ATP dient als Energielieferant.So kann das Enzym Luciferase Luciferin in Oxyluciferin umwandeln. Dabei wird Licht erzeugt.

Nicht passendes Nukleotid

Entsprechend der DNA-Sequenz wird immer nur eines von vier möglichen Nukleotiden eingebaut. Es ist jedoch wichtig, überschüssige dNTPs nicht in der Reaktionsumgebung zu belassen, da man sonst im nächsten Durchlauf nicht mehr sagen könnte, was genau eingebaut wurde. Sie müssen also entfernt werden.

Dafür ist das Enzym Apyrase zuständig. Es baut übrig gebliebene Nukleotide ab, sodass sie anschließend nicht mehr eingebaut werden können.

Diese Vorgänge laufen nun immer wieder nacheinander ab, bis der Strang komplett synthetisiert ist.

Vor- und Nachteile der Pyrosequenzierung

Pyrosequenzierung ist nur eine von vielen Möglichkeiten, DNA zu entschlüsseln.

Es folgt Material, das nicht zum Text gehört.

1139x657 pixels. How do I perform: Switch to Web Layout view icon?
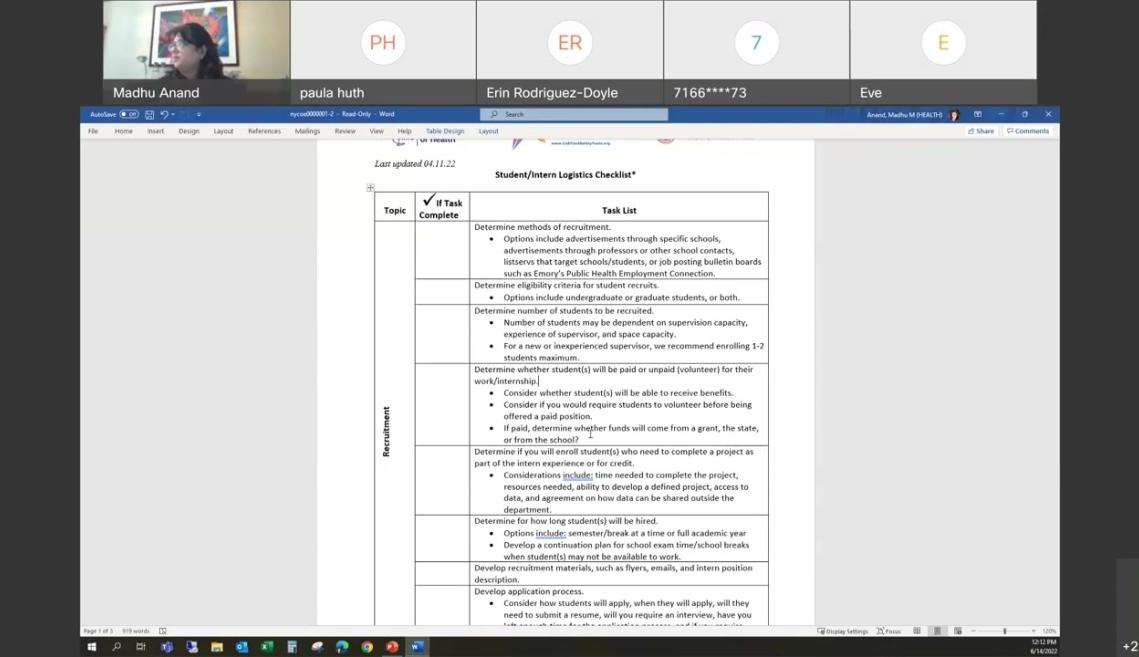[x=957, y=631]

Welche Vor- und Nachteile hat die Methode gegenüber anderen?

Vorteile der Pyrosequenzierung

Ein großer Vorteil der Pyrosequenzierung ist, dass die Sequenzierung automatisiert abläuft und so auch parallel viele verschiedene Proben untersucht werden können.

Im Vergleich zu anderen Methoden war die Pyrosequenzierung so besonders zur Zeit ihrer Erfindung anderen Varianten überlegen. Statt Jahren wurden so nur noch Monate gebraucht, um große Genome zu entschlüsseln.

In der Klinik wird die Pyrosequenzierung vor allem dann eingesetzt, wenn kurze Sequenzen nach Punktmutationen als Ursache von Erbkrankheiten abgesucht werden.

Nachteile der Pyrosequenzierung

Trotz der Verwendbarkeit im klinischen Bereich, kann die Pyrosequenzierung wegen ihrer Nachteile nicht mehr mit anderen Methoden des "Next Generation Sequencing" mithalten.

Das liegt vor allem daran, dass die Länge der sequenzierbaren DNA-Fragmente geringer ist, als es z.B. mit der Sanger-Sequenzierung möglich ist. Besonders bei langen repetitiven Sequenzen ist das ein Problem.

Außerdem könnten durch fehlende Kontrolle auch falsche Nukleotide eingebaut werden und das Sequenzierungsergebnis somit ungenauer sein.

Pyrosequenzierung 454 Prinzip

Nach der Entwicklung der Technologie hinter der Pyrosequenzierung dauerte es nicht lange, bis die Technik auch kommerziell angeboten wurde.

Dies übernahm die Firma 454 Life Sciences mit dem Gerät "454 GS FLX". Es ermöglichte die voll automatisierte, parallele Sequenzierung von DNA, was einen großen Geschwindigkeitsvorteil mit sich brachte.

Abbildung 4: Sequenzierungsgerät GS FLX+. Quelle: roche.de

Inzwischen wurde die Produktion des ursprünglichen Systems durch die Firma jedoch eingestellt.